Input data START

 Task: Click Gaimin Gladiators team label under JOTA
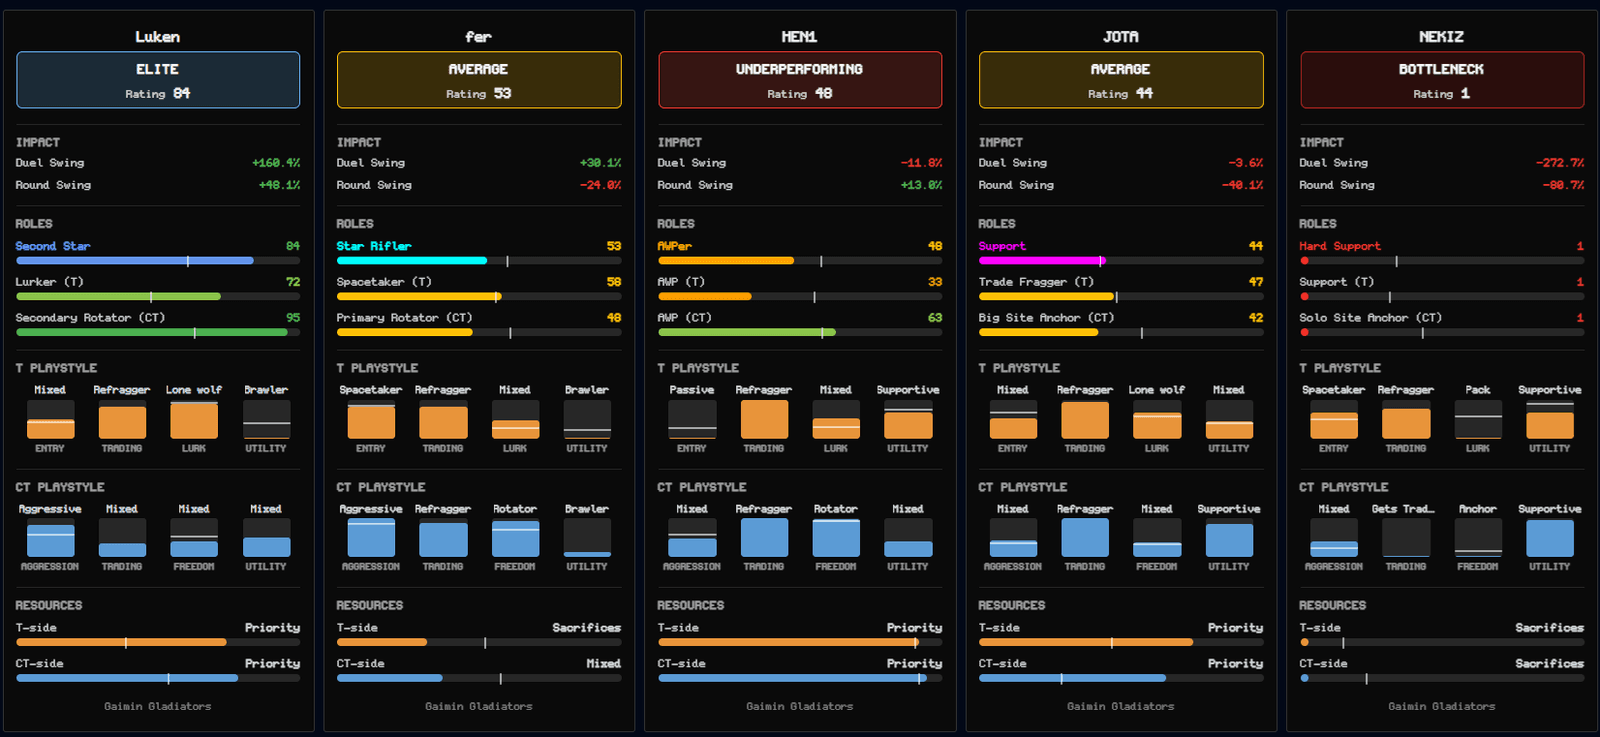[1121, 706]
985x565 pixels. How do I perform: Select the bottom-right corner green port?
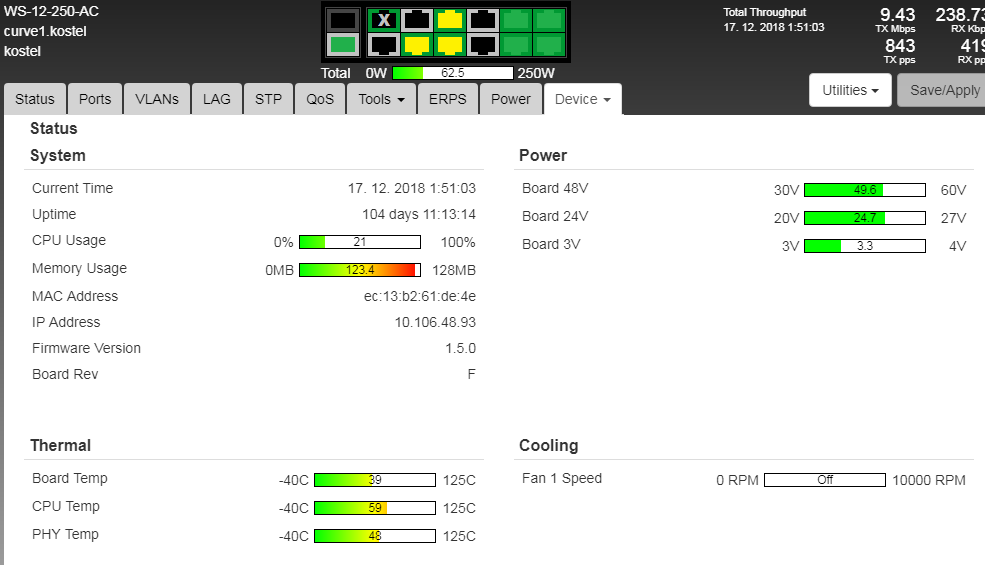click(549, 45)
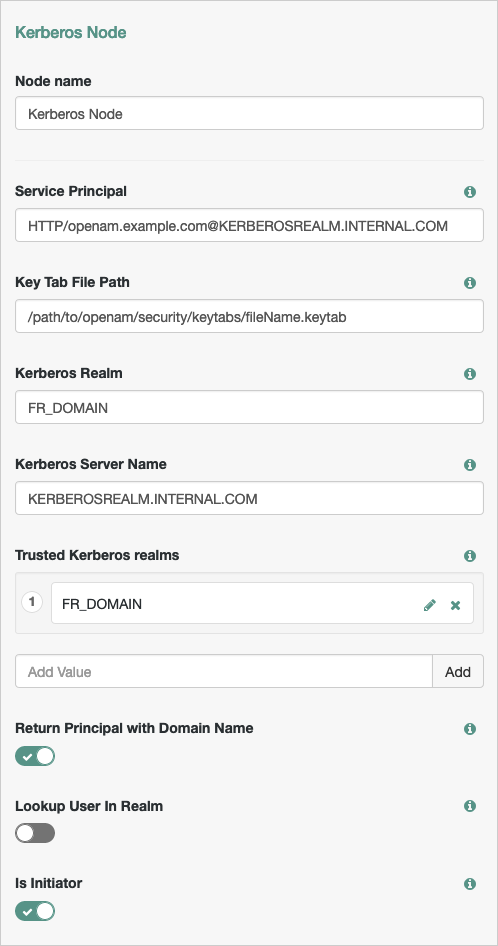Open the Is Initiator info icon
The width and height of the screenshot is (498, 946).
(470, 884)
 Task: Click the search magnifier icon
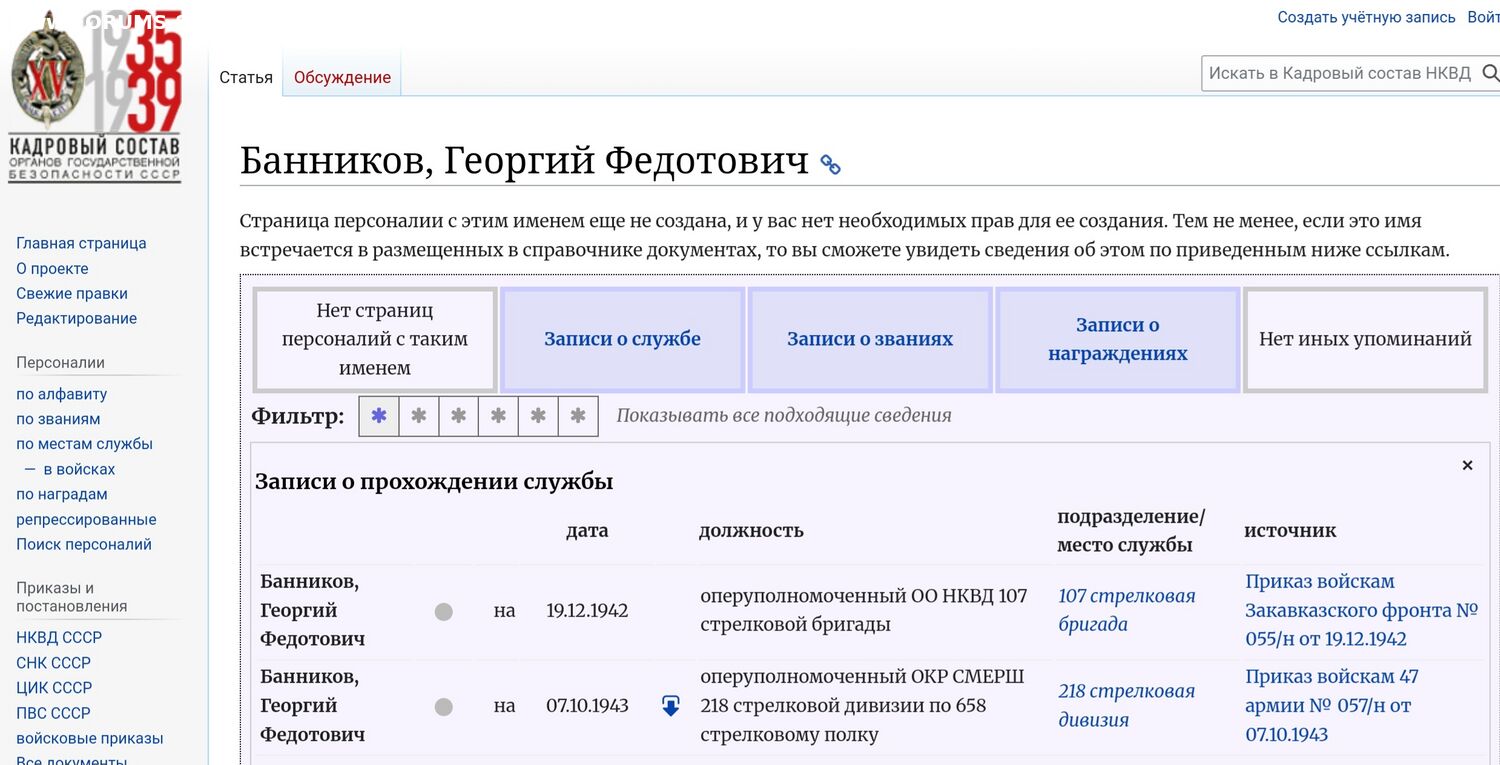[1489, 73]
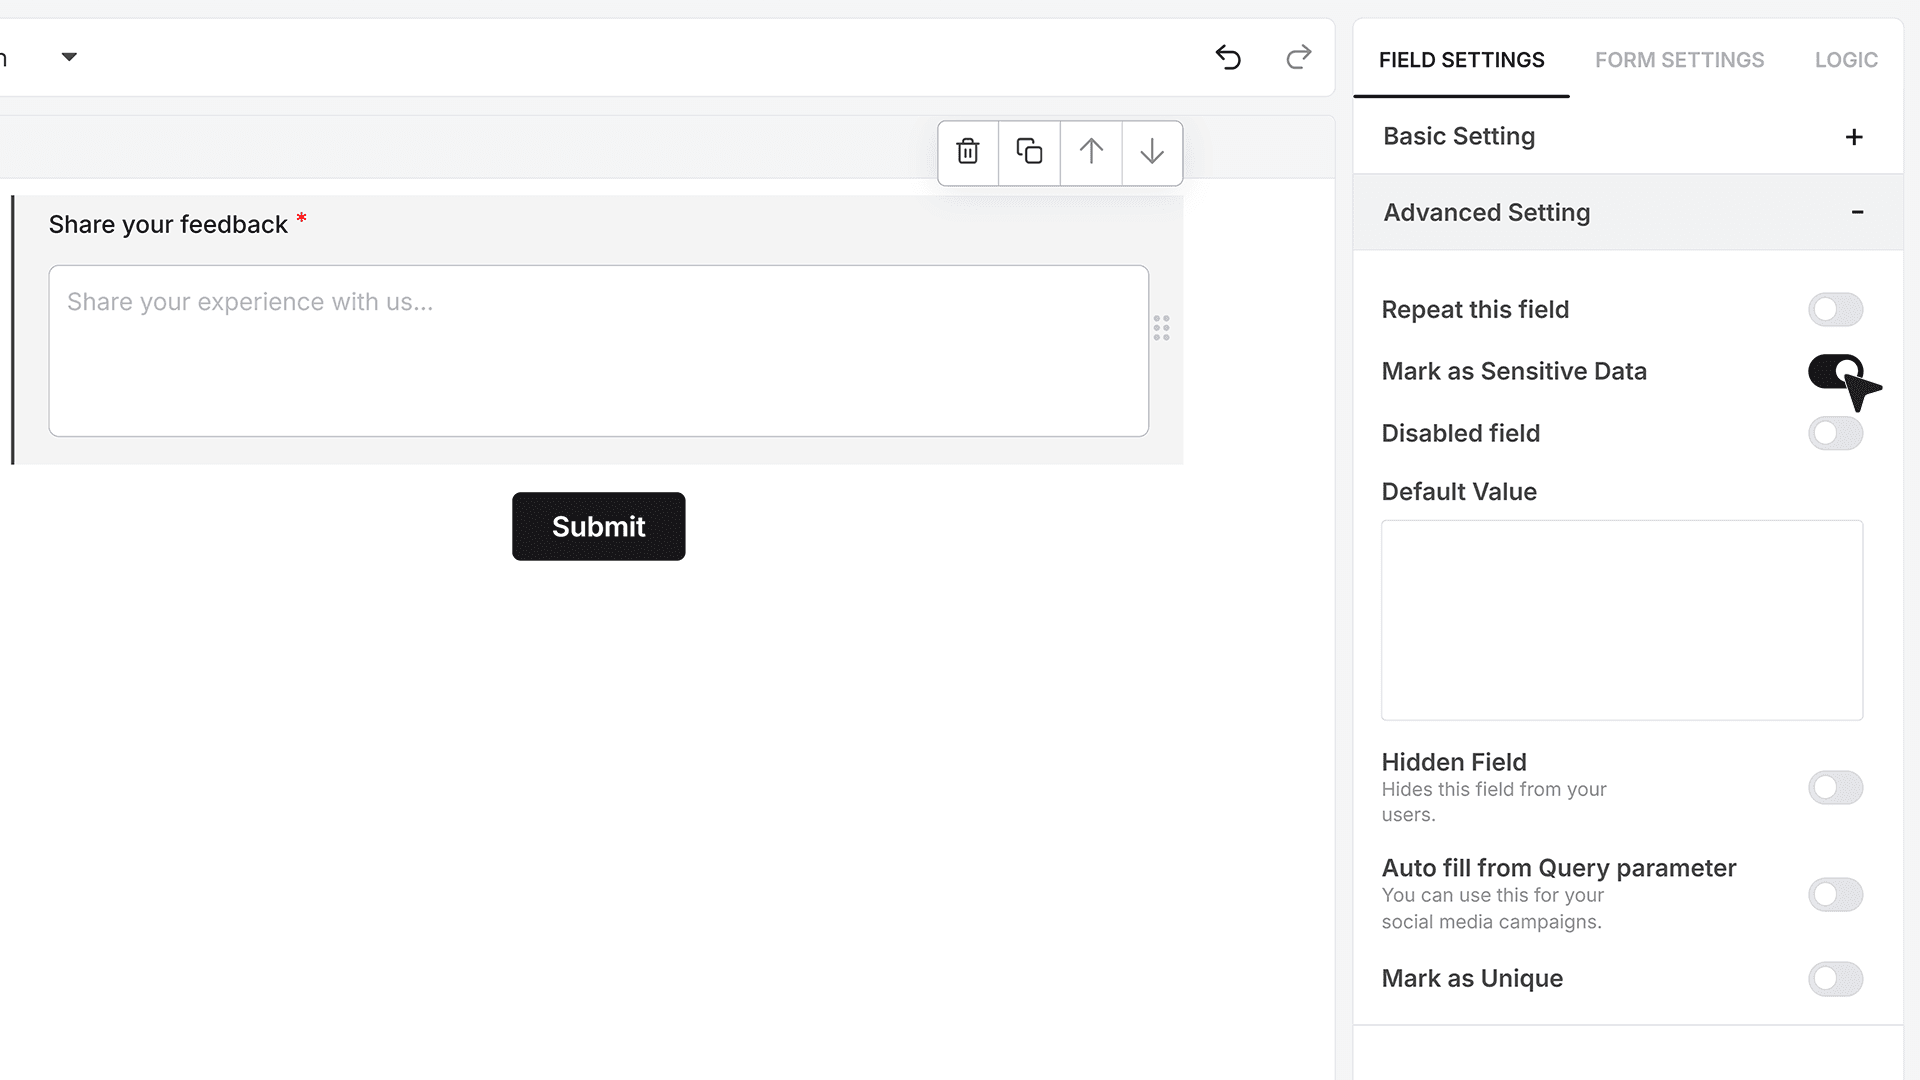Enable the Hidden Field switch
Image resolution: width=1920 pixels, height=1080 pixels.
(x=1835, y=788)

Input data END

Give back the records word for word, without their pictures.

> [Answer box]:
 Task: Click Gaimin Gladiators team label under JOTA
[1121, 706]
985x565 pixels. How do I perform: Select the bottom-right corner green port?
click(549, 45)
Open the Is Initiator info icon
The width and height of the screenshot is (498, 946).
(470, 884)
 Task: Click the search magnifier icon
[1489, 73]
Enable the Hidden Field switch
Image resolution: width=1920 pixels, height=1080 pixels.
(x=1835, y=788)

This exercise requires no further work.